December 3, 2023 - Episode #4916

Girl gives her grandfather a hug after receiving a Christmas gift from him

Music

Conductor: Mack Wilberg
Organist: Brian Mathias
Announcer: Lloyd Newell

“Ding Dong! Merrily on High”
Music: French carol
Lyrics: George R. Woodward
Arrangement: Mack Wilberg

“O Come, Little Children”
Music: Johann A. P. Schulz
Lyrics: Christian von Schmid
Arrangement: Mack Wilberg

“II est ne, le divin Enfant” (organ solo)
Music: French carol
Arrangement: Brian Mathias

“Peace Be Mine” (Christmas version)
Music: Mack Wilberg
Lyrics: David Warner

“Von Himmel Hoch”
Music: Felix Mendelssohn
Lyrics: Martin Luther

“The First Noel”
Music: English carol
Arrangement: Mack Wilberg

“Hark! The Herald Angels Sing”
Music: Felix Mendelssohn
Lyrics: Charles Wesley
Arrangement: Mack Wilberg

The Spoken Word

Friendship at the Heart of Christmas
December 3. 2023
By: Lloyd D. Newell

Friendship is at the heart of Christmas. On that first Christmas night, angels declared it to be a time of “peace [and] good will” (Luke 2:14). That spirit has persisted to this day. At Christmastime, we tend to think of others a little more kindly; we feel more generosity and compassion toward neighbors and strangers. As Charles Dickens wrote in his beloved story A Christmas Carol , “I have always thought of Christmas time … as a good time; a kind, forgiving, charitable, pleasant time; the only time I know of, in the long calendar of the year, when men and women seem by one consent to open their shut-up hearts freely, and to think of people … as if they really were fellow-passengers.”[1]

Every journey is more enjoyable with good company. So perhaps Christmas is a good time to try to be better traveling companions, better “fellow-passengers” for each other. The Savior, whose birth we celebrate this season, made friendship a cornerstone of His life. He taught, “Greater love hath no man than this, that a man lay down his life for his friends” (John 15:13) and, “A new commandment I give unto you, That ye love one another; as I have loved you, that ye also love one another. By this shall [everyone] know that ye are my disciples” (John 13:34–35). He is our Friend. And He wants His disciples, His followers, to be friends to others.

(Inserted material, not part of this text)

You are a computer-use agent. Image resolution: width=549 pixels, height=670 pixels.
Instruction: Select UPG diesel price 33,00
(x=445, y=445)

The Savior of the world came to earth as the babe in a manger. But it’s His life and teachings, not just His birth, that make Christmas a season of peace and goodwill. It’s more than a time for merrymaking and exchanging gifts. It’s a time to contemplate eternal things and higher purposes, like brotherly love and friendship. It’s a time to follow Jesus’s counsel to do unto others as we would have them do to us.[2] If we can try that—if we can just open our hearts enough for “the dear Christ [to enter] in,”[3] He can fill us with a spirit of love that will extend to all of our fellow passengers. That kind of friendship is at the heart of Christmas.

[1] Charles Dickens, A Christmas Carol (1843), 14.

[2] See Matthew 7:12.

[3] “O Little Town of Bethlehem,” Hymns , no. 208.